### What you should do
Count every line below containing "computer"; state the number only.
· · ·
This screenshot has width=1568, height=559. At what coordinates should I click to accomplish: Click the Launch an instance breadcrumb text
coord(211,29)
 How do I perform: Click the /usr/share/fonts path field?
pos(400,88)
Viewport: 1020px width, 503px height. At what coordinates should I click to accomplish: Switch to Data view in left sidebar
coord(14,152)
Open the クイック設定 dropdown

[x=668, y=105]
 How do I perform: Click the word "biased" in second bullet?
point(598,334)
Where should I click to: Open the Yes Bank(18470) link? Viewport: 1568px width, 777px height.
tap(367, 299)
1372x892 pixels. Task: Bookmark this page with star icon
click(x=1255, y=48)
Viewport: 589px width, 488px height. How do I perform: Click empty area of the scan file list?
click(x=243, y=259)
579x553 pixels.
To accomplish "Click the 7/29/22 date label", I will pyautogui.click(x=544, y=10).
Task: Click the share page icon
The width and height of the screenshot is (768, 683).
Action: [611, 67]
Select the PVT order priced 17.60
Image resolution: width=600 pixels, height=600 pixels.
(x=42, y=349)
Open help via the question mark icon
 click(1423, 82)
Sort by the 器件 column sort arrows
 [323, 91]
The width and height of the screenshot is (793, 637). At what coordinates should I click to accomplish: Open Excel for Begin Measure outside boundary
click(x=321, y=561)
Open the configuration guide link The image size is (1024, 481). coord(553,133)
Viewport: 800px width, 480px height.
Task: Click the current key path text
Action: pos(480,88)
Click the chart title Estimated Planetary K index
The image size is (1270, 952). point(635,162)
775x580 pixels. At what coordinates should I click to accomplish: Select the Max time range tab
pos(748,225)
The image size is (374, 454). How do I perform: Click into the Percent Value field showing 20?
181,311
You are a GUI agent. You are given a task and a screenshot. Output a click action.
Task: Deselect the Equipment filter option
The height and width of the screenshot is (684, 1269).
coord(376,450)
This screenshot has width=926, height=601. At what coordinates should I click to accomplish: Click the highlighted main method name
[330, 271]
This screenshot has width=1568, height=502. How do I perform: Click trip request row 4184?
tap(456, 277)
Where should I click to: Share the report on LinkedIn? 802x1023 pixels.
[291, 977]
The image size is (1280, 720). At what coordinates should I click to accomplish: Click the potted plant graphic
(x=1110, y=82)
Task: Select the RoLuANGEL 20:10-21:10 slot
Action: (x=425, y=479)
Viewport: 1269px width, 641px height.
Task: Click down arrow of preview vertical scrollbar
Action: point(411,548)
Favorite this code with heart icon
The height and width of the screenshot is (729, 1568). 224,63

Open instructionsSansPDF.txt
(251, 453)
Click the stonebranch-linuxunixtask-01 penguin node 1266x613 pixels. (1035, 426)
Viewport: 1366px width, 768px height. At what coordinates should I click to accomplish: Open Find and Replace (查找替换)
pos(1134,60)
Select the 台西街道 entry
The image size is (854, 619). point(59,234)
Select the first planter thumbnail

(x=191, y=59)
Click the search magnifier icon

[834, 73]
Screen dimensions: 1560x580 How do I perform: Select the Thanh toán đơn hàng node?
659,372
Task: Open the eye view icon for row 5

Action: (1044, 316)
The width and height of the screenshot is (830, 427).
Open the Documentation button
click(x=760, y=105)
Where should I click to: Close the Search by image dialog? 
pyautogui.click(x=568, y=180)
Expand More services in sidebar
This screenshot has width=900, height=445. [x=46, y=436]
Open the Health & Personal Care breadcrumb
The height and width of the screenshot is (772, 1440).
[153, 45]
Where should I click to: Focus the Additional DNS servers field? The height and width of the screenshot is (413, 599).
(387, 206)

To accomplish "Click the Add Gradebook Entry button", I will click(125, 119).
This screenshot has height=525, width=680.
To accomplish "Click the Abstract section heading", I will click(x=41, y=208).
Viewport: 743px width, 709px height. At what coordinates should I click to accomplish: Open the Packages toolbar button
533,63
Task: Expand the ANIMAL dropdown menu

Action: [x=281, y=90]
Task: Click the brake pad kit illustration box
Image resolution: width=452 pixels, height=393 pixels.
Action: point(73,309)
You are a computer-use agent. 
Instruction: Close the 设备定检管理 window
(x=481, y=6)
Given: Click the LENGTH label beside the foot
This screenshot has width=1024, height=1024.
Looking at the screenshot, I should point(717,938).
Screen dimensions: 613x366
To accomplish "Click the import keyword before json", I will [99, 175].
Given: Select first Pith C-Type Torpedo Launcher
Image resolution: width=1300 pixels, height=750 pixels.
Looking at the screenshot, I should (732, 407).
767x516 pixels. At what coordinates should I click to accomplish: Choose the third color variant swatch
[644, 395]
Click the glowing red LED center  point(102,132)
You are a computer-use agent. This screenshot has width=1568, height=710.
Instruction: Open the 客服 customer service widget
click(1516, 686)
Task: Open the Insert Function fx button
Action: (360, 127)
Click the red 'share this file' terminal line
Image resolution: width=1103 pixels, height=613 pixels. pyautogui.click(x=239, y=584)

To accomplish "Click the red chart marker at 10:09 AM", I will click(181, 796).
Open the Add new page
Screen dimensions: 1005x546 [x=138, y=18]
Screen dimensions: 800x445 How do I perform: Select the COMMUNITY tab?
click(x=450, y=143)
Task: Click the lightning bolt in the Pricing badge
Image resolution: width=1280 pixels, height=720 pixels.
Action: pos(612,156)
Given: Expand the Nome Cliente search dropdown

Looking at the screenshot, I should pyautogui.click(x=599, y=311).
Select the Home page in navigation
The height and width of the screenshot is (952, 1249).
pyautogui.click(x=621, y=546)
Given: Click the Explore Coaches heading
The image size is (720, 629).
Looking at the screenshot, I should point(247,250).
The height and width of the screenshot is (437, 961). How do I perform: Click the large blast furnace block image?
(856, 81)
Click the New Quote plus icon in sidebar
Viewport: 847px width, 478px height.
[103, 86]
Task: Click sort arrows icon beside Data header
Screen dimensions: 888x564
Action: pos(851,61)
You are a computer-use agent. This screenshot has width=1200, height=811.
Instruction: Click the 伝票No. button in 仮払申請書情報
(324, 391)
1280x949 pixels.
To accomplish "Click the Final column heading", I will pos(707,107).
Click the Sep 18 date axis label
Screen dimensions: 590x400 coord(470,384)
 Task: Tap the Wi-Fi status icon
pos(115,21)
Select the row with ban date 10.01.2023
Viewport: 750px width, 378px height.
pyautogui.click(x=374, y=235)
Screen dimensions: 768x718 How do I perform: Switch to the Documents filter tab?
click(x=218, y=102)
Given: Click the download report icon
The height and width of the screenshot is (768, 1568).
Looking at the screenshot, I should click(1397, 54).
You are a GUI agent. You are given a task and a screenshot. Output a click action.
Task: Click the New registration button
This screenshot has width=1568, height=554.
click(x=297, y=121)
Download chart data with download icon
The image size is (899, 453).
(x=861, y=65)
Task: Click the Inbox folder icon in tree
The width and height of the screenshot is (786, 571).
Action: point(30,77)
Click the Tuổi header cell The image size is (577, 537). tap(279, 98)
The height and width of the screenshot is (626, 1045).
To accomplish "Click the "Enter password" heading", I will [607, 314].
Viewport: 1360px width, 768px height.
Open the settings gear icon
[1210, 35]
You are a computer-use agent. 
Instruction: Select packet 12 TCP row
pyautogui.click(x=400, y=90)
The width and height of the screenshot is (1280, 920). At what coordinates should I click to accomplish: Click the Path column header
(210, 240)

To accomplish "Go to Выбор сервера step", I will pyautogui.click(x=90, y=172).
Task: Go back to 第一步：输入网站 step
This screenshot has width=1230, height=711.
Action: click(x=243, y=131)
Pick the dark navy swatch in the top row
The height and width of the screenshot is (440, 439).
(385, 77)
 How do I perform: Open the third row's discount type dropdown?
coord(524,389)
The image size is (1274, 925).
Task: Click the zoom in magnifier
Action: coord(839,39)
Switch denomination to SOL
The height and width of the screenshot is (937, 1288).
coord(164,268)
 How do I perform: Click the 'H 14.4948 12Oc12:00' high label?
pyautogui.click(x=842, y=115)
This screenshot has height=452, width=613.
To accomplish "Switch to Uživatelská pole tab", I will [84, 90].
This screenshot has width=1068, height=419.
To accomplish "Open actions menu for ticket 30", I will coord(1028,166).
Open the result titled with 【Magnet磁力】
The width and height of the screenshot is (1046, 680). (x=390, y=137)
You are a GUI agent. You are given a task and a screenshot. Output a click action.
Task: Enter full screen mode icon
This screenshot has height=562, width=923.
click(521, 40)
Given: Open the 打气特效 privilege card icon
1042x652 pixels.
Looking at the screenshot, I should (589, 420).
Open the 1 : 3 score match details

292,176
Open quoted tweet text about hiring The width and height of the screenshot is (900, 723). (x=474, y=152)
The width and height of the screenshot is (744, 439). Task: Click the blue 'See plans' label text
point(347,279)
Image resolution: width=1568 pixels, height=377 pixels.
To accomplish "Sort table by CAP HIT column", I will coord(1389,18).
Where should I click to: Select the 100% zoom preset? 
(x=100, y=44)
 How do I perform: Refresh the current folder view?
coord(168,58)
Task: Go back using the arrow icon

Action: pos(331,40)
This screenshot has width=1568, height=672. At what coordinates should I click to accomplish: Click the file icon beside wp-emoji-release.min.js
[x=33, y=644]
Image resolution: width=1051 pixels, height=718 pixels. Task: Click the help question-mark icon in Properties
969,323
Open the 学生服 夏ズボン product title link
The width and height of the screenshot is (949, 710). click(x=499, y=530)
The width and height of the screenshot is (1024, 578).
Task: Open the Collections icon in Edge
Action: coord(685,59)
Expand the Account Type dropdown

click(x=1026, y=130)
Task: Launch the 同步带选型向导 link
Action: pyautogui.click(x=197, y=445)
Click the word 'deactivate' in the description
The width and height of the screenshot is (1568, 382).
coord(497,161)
· · ·
### Problem solution
4